By taking time to really listen to your customers.
Organisations start to fail when they stop learning from their customers. There are simple actions that can increase understanding of the emotional and rational factors that drive purchasing decisions and will keep your company relevant and in demand.
Many companies don’t really know why customers buy or don’t buy their services. If sales are broadly on target, then people don’t worry. Actually, this is the perfect time to challenge whether your organisation really does know its customers and how their needs may change over the next 6, 12, 18 months.
A core part of this exercise is to take a fresh look at how the marketing team build propositions that really resonate with prospects and will inspire action. Often, when I’m asked to investigate how much marketers know about their customers, it quickly becomes apparent that they know of them, but don’t really understand them and what drives them to make a decision in favour of one supplier over another. Getting inside the emotional factors that influence a final decision is critical. After all we want to believe we make choices based on logical and rational thinking, but the reality is that we are all driven by our emotions, be that fear of making the wrong choice or pride that we made a good decision.

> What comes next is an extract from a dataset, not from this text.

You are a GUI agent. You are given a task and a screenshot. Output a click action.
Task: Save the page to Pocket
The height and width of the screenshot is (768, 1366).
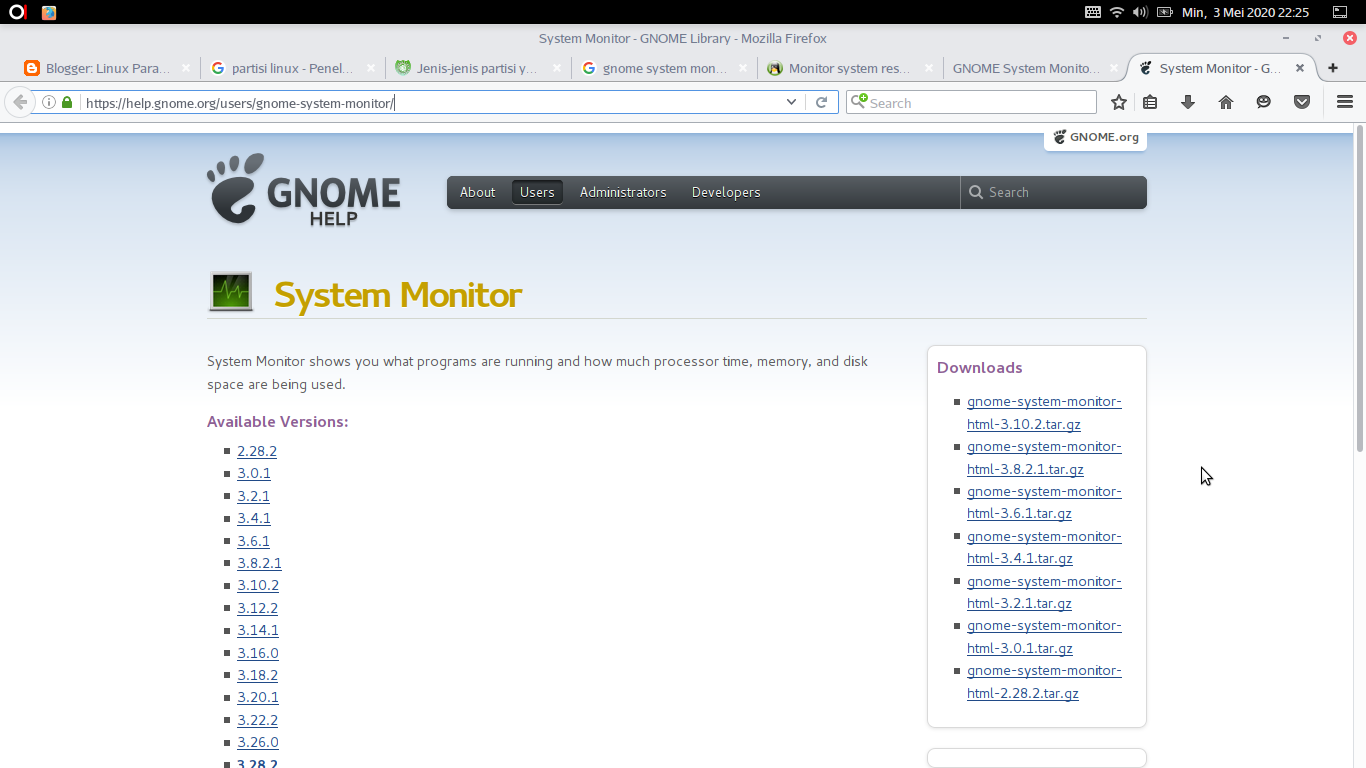coord(1301,102)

Every company talks to its customers. And that’s the thing, they’re mainly talking ‘to’ which is really the same as talking ‘at’. it’s certainly not about listening. Then they tell me they did some research. An online survey, or maybe they got a research company to do a few telephone interviews. Both valid, but both remote and impersonal.
When I ask about the last time a member of the marketing team went out to see customers and prospects to learn more about them personally, face-to-face – well, there’s often silence. One would think that customers are scary, dangerous people. Actually, they’re just like everyone else, they don’t want to waste time and they love to talk about their business to people who are genuinely interested and want to learn and help them.

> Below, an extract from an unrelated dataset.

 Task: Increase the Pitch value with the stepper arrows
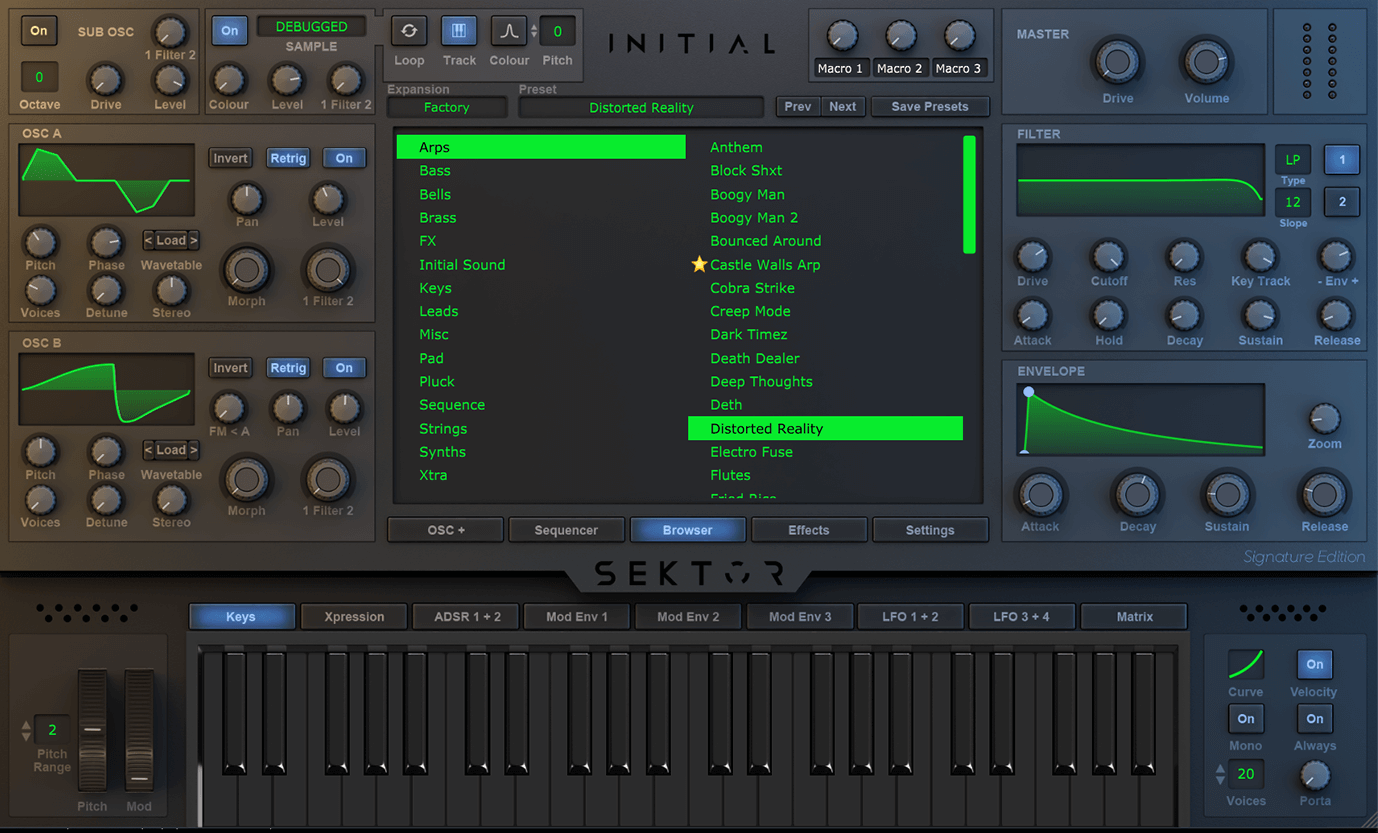[x=536, y=26]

Marketers are consumed nowadays by metrics. Two years ago I managed to get my then 17 year old daughter work experience in an exhibition company that runs a major fashion show. Jess is big into fashion and wants to be a designer. Working at the show seemed a good way to learn more about how this part of the industry works. The show was great. Pre-show was dull. Tied to a desk looking at spreadsheets, data inputting, sending emails asking if people are coming to the show. The experience taught her that marketing is not about people, about emotions and communication. Instead it’s just about sending messages via email, Instagram etc and monitoring the response with performance judged on quantity not quality of interaction. When I asked Jess what she had learnt about visitors and exhibitors at the show, she said nothing, they’re not people, they’re just numbers. Harsh perhaps, but an interesting perspective from a 17 year old.
In pursuit of measuring the effectiveness of marketing activity by monitoring data, companies need to be wary of losing sight of the customer, and of developing marketers who don’t have a real connection with their customers. After all, how can you connect with your customer when you’re stuck behind your desk in your company’s offices? That’s not the real world, not the world your customers inhabit.
I love it when clients tell me about their latest win. They are rightly proud. When I ask them what they did that worked so well, every time it comes back to interaction with the customer. Spending time in their offices, factory, laboratory, running workshops, asking questions and learning how they work and how their product can help them deliver a better service to their customers.
They built understanding, they built relationships. Not that hard, but it takes time and effort.
When Sales and Marketing work as one team and pool their knowledge of customers, the uplift in results is significant. There are actions you can take to build better understanding of your customers, whether you’re a sales person focused on hitting targets or a marketer feeling trapped behind a desk analysing endless lists of customer data and PPC results:
Go see customers!
Every week, spend half a day visiting one or two customers at their office, shop, factory, service centre. Prepare by researching their business and developing some BGQs, bloody good questions, not about your product or service but about their business – their objectives, targets, position in the market, and the pressures and ambitions of the people you are talking with. Go to listen. Go to learn.
Use win / loss reviews
When you win, talk to the customer and ask them to identify the factors that made them choose your company. How did they analyse and compare your proposal to your competitors? Internally, look at how you managed to turn that contact into a lead, then into a prospect and finally a customer. Who was involved – functions, people. When? Build a flow-map of the sequence of actions you took.
Use case studies as a way to open doors
Most companies recognise the importance of case studies in the sales process, after all they know that customers are the best brand ambassadors they can have. Use it as a mechanism to talk to people in different roles and functions, not just the usual ones you deal with. For tech companies, it’s a great way to get outside the IT Dept. Go and see people in operations, finance, marketing, service delivery. You’ll be amazed what you learn about the company, the market, your competitors.
If your client refuses permission to publish a case study in the public domain, they are still a valuable exercise because it shows that you want to learn from the win and, in the process, remind them why they chose your solution over competitors. That’s why I always suggest case studies are part of the contract negotiations, they show you value the client and want to talk publicly about the work you are going to do together.